ManiacTwister wrote:But wouldn't it be better if you and the one who are working on the SMAseco port using a svn-system (maybe git or so) to keep everything updated. I think there should be no problem if SMAseco and XAseco2 keep one tool, shouldn't it?
My having no cycles for XAseco[2] on SM extends to having no cycles for changing the way I develop/release versions, or even setting up svn/github. These are real life constraints.
And I expect there to be quite a few differences even in the core and basic plugins (like the local database) between XAseco2 versions for TM2C and SM, because [X]Aseco's architecture dates back to Flo's original work in 2006. I've had plenty of complaints about it over the years, but choose to stick to it because so many plugins already existed for Aseco/Rasp when I took over development, plus at that time I lacked the skills and experience to rewrite the system to a modern, modular, real object-oriented structure anyway.
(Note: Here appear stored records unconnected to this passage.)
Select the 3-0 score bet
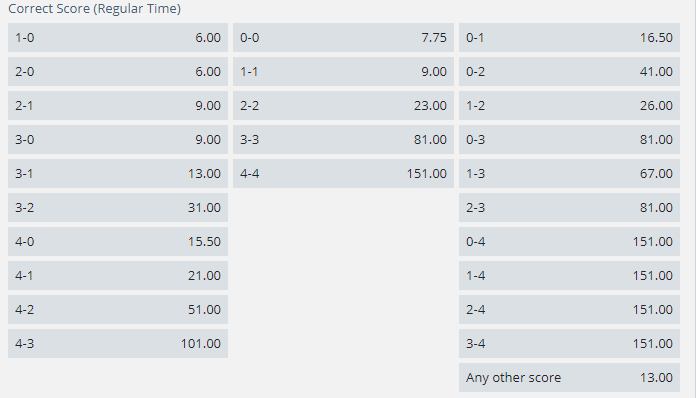This screenshot has height=398, width=696. click(118, 140)
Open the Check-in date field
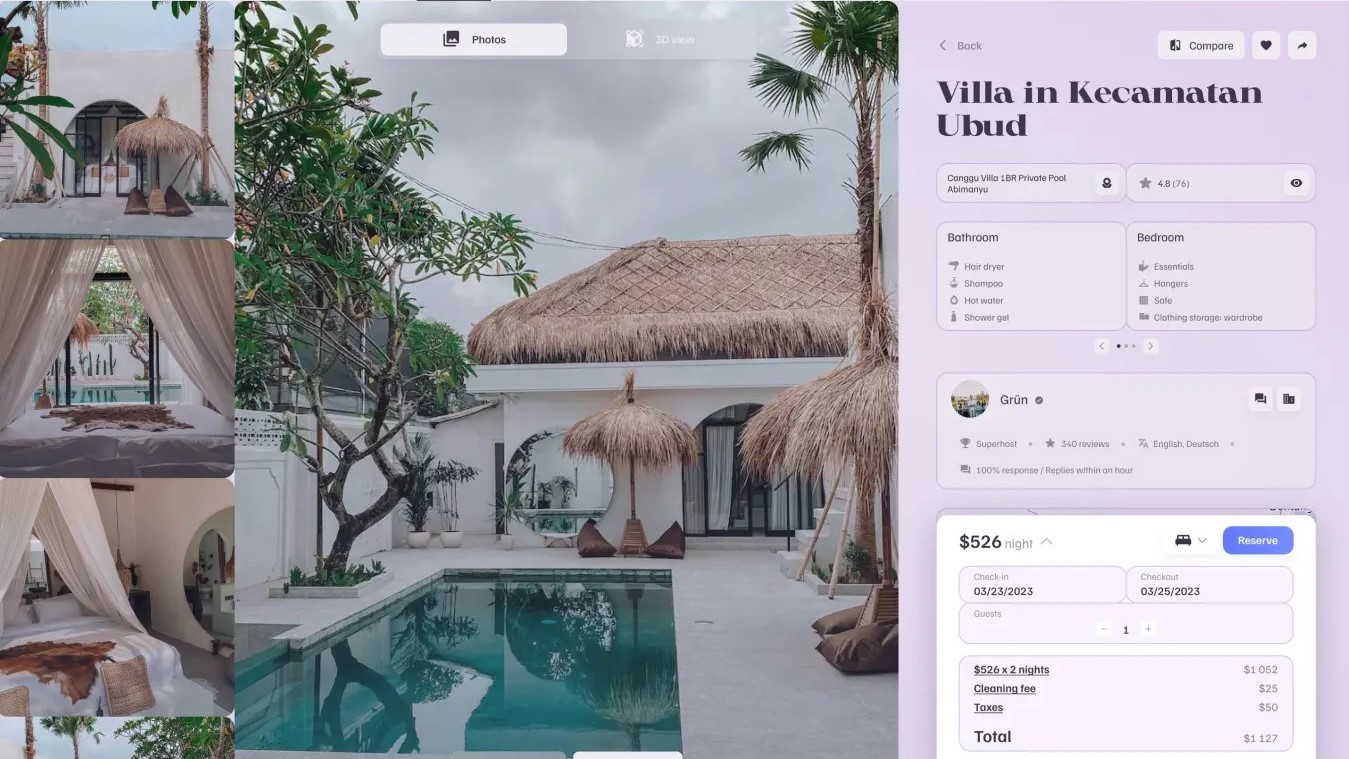 pos(1042,585)
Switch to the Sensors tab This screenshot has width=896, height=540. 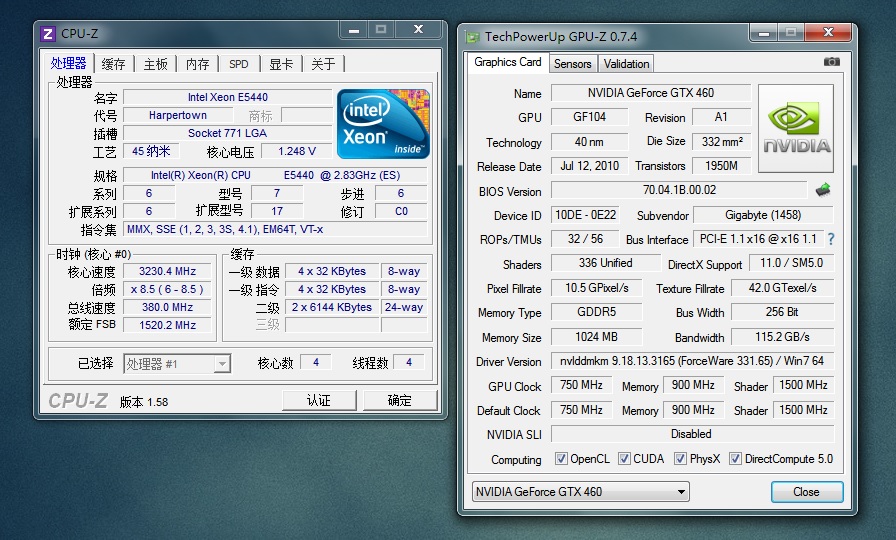click(x=573, y=64)
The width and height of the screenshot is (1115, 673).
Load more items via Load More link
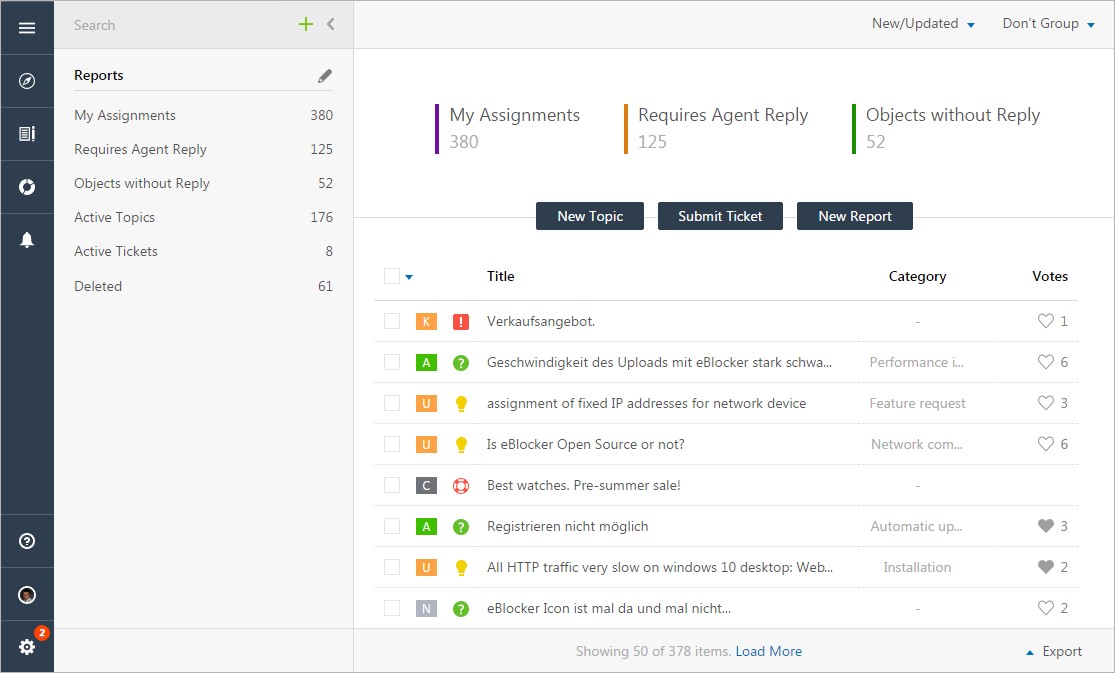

I'm not even sure I could do it nowadays, but then I'm not going to try either.
Flo and others' work in ManiaLive demonstrates how this should be done with a modern architecture, and is one of the technical reasons I don't even want to try combining ShootMania support with TM2C in XAseco2, let alone QuestMania further down the road. Deriving XAseco2 from XAseco was a ton of work already, last Summer.
So someone else can carry the torch regarding a XAseco variant for SM, if they choose, but if it doesn't happen I won't be disappointed either. It might actually be the right thing in the long run.
I totally understand people wishing to stick to something they're familiar with, something that seems simpler and more accessible. And perhaps it demonstrates my approach to create as much documentation as I could, and support XAseco1 & 2 via a few thousand posts on tm-forum.com, helped to get them as widely adopted as they are. But then this lesson may also motivate the ManiaLive/MLEPP and FoxControl developers (and others still in development) to try even harder at making adoption of their respective controllers just as easy.